THINGS TO DO →
1. Answer these questions from the Gaudeamus opening speech page:
(a) Who gave the opening speech this year?
(b) Which composer wrote De Staat?
(c) Which two scales were accepted in the excerpt from Plato's The Republic?
2. Decide whether each statement agrees with the Gaudeamus opening speech page. Answer yes or no, and quote the words that decide it.
(a) Counterpoint literally means note-against-note.
(b) Louis Andriessen held that a composer's work stands above social influences.
(c) Plato's ideal state accepted the Lydian and Mixolydian scales.

SOURCE EXCERPT →
■ ■ ■
“THE STATE OF DUTCH NEW MUSIC” at Gaudeamus opening 2024
The State of Dutch New Music is being spoken every year at the opening of the prestigious festival Gaudeamus by selected composers, in order to reflect on the state of music, society, current politics and art. This year Calliope Tsoupaki gave the opening speech.
“What is more beautiful than a question without an answer? Colleague Charles Ives also knew that very well. In art and music, you don’t have to prove anything. A work of art is an open question about beauty, adventure, freedom of expression and unlimited thinking” Calliope Tsoupaki
Read the full speech here:
When it comes to music, we usually talk about melody, rhythm, and harmony. Harmony has an allegorical ulterior motive, its meaning reflecting our desire to live in harmony in a harmonious society and world.
But in this talk, I want to refer to the concept of counterpoint.
Counterpoint is a compositional technique that was the only existing technique for ‘composed’ music in the early times of Western polyphony.Counterpoint, literally note-against-note, is the musical system that handles the coexistence of different melodies in a spatially ideal and free sound environment in which valid rules regulate the beauty, plasticity and balance of the whole.In the first year of studying political science, you learn that freedom exists by respecting everyone’s freedom, everyone’s space and right to exist: your freedom ends where the other’s freedom begins.
In an ideal state, we move along with a free, unconstrained social environment. We understand and respect each other and the laws that define and enable our harmonious society. When I think of this, I think of ‘Counterpoint as an image of the ideal state’. Freedom against freedom, in the polyphony of a democratic system.
Inevitably, we are trapped in our society and era. Louis Andriessen had sensed and understood this very well when he decided to compose De Staat (The State). He was, and still is, relevant.
He said, ‘I wrote De Staat as a contribution to the debate over the relationship between music and politics. Many composers see their work as being somehow above social influences. I disagree with that. The way you arrange musical material, the techniques you use and the kind of instruments you write for, are largely determined by your own social background and listening experience, plus the availability of financial support.’
As I reflect on his words, I am inclined to reverse the reasoning and draw the conclusion that choosing to compose is in fact a political decision and act.
In De Staat Louis has chosen to set to music the excerpt from Plato’s The Republic in which he argues that specific sounds, the Lydian and Mixolydian scales, should be banished as being whiny, weepy and inappropriate within his ideal state. Only the Dorian and Phrygian scales were accepted, as they were good for (male) warriors.
■ ■ ■
ROWS →
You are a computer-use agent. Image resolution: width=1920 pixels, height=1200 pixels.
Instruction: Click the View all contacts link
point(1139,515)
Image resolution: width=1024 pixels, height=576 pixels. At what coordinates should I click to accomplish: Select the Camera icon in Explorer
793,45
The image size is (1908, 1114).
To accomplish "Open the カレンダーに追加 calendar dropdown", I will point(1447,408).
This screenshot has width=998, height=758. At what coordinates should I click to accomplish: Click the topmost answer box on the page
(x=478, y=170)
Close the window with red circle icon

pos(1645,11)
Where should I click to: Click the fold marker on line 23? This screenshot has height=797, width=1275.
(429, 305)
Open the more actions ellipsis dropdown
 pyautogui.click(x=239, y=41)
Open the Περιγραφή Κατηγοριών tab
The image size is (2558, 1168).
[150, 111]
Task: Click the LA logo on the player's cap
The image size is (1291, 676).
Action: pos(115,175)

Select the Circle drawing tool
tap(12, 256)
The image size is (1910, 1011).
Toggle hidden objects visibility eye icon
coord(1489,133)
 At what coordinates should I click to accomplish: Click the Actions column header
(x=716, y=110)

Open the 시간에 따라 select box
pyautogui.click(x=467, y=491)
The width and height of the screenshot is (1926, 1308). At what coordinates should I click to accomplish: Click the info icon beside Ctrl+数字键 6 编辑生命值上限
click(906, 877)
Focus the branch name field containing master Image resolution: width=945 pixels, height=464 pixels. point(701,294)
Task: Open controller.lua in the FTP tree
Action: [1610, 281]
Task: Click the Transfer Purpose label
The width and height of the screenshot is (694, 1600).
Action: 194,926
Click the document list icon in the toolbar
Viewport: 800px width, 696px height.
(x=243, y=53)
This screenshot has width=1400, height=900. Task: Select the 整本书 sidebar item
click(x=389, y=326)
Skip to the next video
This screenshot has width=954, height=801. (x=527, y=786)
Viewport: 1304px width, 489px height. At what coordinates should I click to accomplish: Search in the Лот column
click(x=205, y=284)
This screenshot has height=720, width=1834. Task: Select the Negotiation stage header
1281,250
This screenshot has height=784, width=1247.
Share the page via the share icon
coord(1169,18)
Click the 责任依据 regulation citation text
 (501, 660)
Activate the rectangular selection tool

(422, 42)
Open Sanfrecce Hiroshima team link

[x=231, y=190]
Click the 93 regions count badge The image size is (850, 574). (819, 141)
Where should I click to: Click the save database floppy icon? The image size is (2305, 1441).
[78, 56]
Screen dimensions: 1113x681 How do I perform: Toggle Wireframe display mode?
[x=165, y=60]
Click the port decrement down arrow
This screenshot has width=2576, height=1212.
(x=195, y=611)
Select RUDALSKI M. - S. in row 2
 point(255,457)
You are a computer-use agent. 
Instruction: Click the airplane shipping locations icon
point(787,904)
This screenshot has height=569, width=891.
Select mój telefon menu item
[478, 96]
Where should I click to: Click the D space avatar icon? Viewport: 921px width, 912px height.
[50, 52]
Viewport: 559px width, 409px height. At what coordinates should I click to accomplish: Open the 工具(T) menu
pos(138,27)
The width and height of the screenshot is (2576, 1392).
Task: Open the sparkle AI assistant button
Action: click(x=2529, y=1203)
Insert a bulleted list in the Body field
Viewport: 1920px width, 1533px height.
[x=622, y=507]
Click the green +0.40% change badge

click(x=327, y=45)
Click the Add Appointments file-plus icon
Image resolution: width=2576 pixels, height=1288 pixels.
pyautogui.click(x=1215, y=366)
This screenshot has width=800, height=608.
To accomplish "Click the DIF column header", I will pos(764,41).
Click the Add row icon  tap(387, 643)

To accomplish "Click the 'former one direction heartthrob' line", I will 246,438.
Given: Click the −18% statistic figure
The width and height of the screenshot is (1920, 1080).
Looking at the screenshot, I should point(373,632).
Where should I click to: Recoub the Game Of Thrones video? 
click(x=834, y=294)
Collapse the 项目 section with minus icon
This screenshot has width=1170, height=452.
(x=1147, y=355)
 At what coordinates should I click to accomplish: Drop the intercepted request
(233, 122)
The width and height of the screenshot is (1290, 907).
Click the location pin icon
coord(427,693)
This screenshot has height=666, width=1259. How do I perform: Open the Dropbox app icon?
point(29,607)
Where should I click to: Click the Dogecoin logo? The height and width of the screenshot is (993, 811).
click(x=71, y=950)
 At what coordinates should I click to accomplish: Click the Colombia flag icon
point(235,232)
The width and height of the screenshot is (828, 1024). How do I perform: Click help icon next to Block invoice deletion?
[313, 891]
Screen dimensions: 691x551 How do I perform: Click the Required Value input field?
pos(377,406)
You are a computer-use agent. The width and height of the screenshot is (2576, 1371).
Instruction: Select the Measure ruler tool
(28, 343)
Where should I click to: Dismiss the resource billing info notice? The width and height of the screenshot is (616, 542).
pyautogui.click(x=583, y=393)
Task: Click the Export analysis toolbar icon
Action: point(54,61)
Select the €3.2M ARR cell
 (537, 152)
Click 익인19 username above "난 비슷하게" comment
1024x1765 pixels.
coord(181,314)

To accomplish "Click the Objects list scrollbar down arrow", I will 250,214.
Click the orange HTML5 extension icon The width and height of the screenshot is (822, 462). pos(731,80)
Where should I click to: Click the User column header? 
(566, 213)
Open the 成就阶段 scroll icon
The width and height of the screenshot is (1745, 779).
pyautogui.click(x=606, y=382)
■ ■ ■
RESPONSES BY TASK →
1.
(a) Calliope Tsoupaki
(b) Louis Andriessen
(c) The Dorian and Phrygian scales

2.
(a) Yes: "Counterpoint, literally note-against-note"
(b) No: "Many composers see their work as being somehow above social influences. I disagree with that."
(c) No: "the Lydian and Mixolydian scales, should be banished as being whiny, weepy and inappropriate within his ideal state"